> **TO BE DONE**
In one to three sentences, explain why the SuperCam excerpt says the instrument is many instruments in one.

OptoSigma Europe SAS is contributing to the development of SuperCam, a remote sensing instrument for the NASA Mars 2020 mission to the red planet. Among other suppliers, OptoSigma has been selected to provide different optical elements, such as advanced beamsplitters for selecting specific wavelength ranges and directing them to the different sensors of the instrument.





The SuperCam is the result of a cooperation between teams led by the Los Alamos National Laboratory (LANL, New Mexico, US) and the Astrophysics and Planetology Research Institute (IRAP, Toulouse, France). IRAP and a consortium of six French laboratories will supply an optical and electronic unit plus spectrographs, to be mounted at the top of the rover mast. The Mars 2020 rover will be launched in July 2020 and will land 7 months later. Surface operations are scheduled to last until August 2023.

The instrument will use remote optical measurements and laser spectroscopy to determine fine-scale mineralogy, chemistry, and atomic and molecular composition of samples encountered on Mars. To enable these measurements, SuperCam is, in fact, many instruments in one.

For probing elemental composition, it integrates the remote Laser Induced Breakdown Spectroscopy (LIBS) capabilities of the highly successful ChemCam instrument included in the payload of the Curiosity rover currently exploring Mars. LIBS uses a 1064-nm laser to investigate targets up to 7 m distance from the rover.

> **DATA EXTRACT**

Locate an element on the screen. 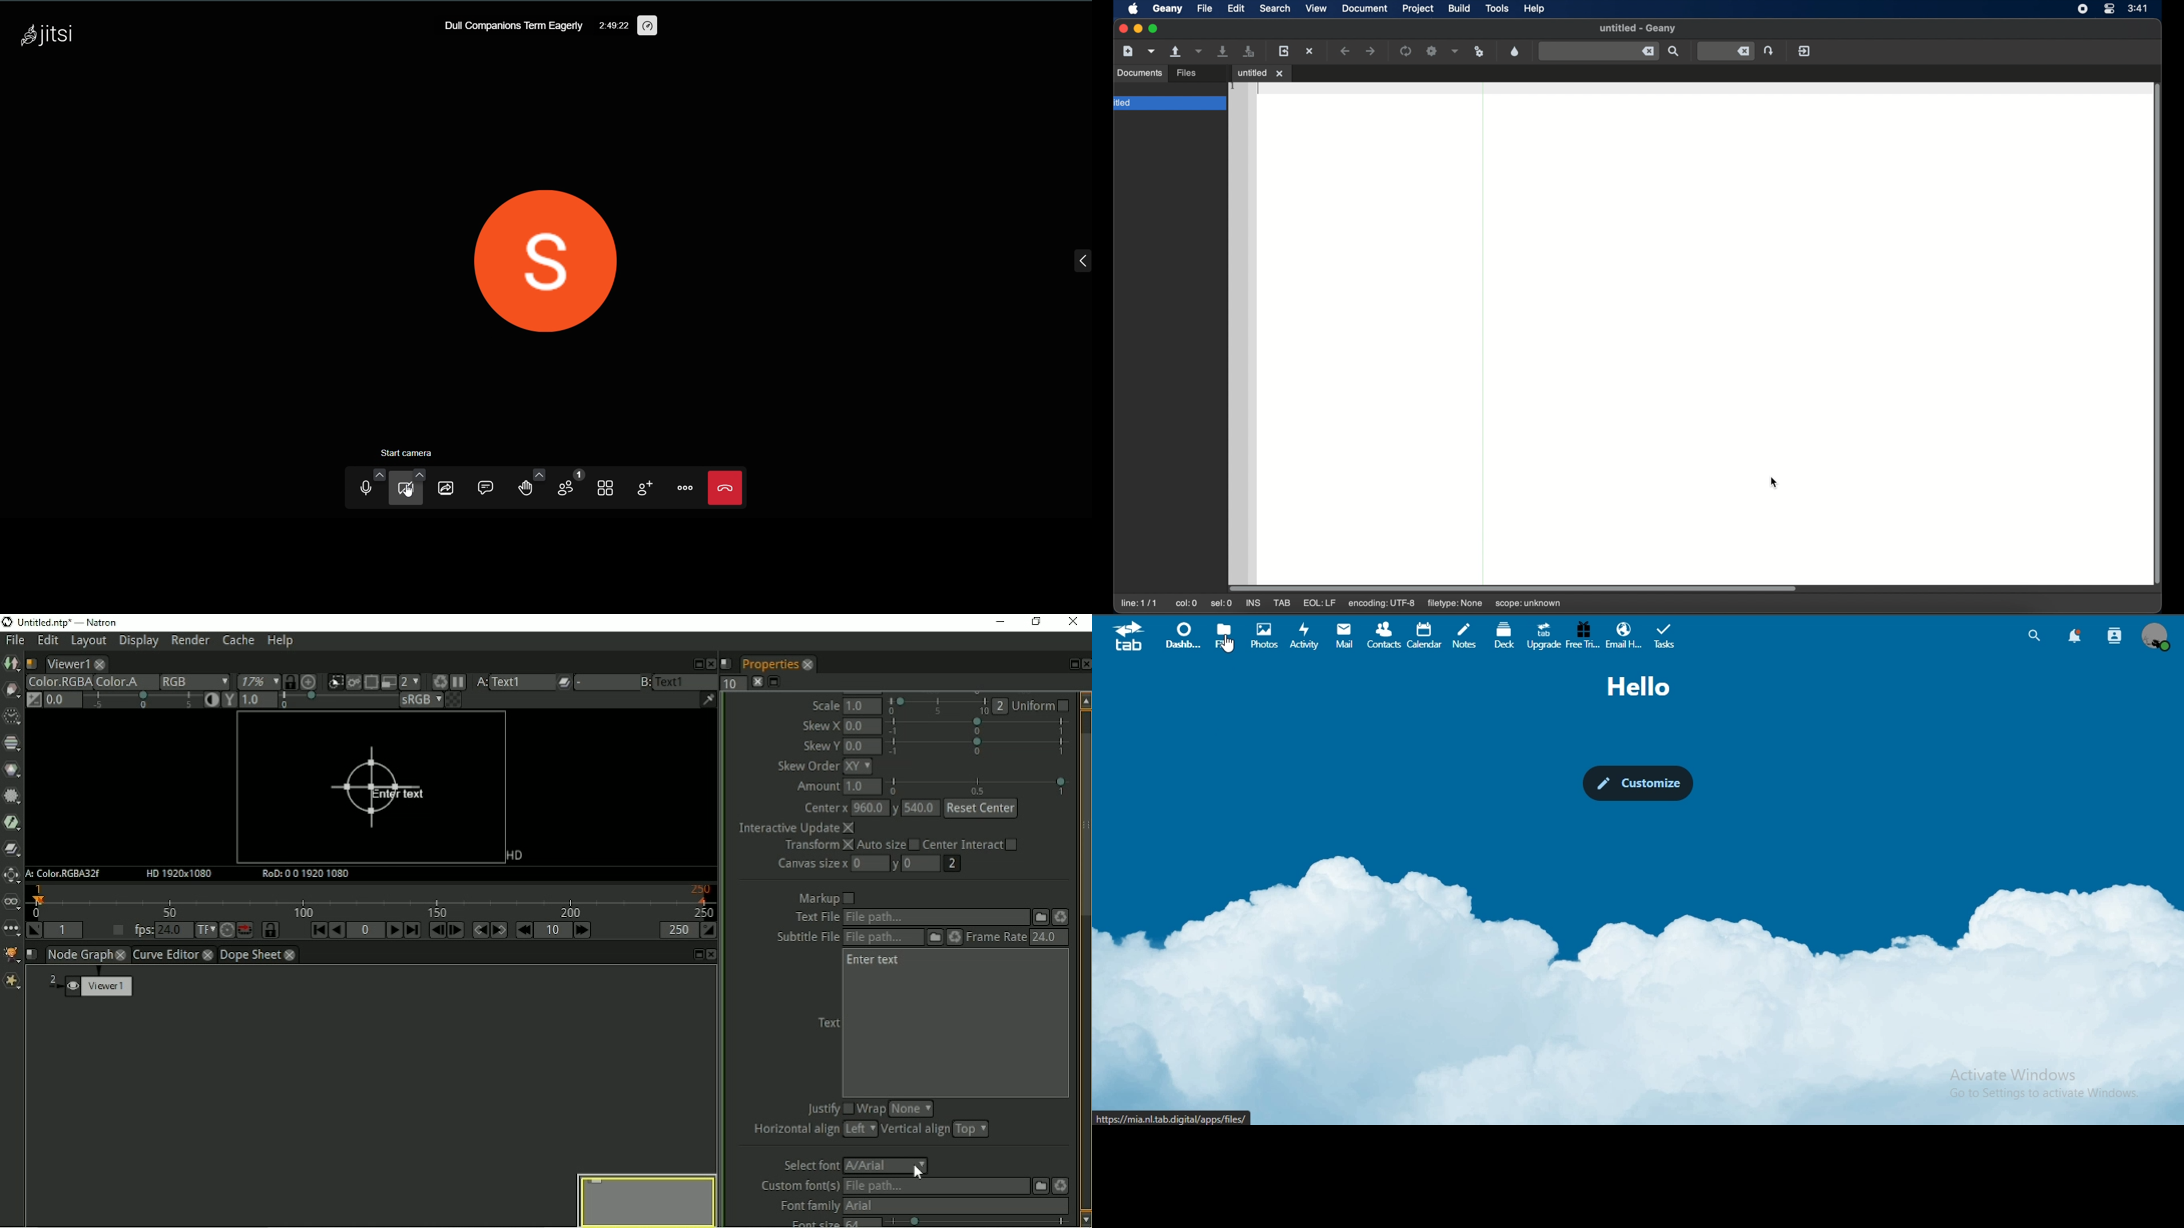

> **EXPECTED OUTPUT**
SuperCam is many instruments in one so that it can carry out its planned measurements. It will use remote optical measurements and laser spectroscopy to determine the fine-scale mineralogy, chemistry, and atomic and molecular composition of samples on Mars.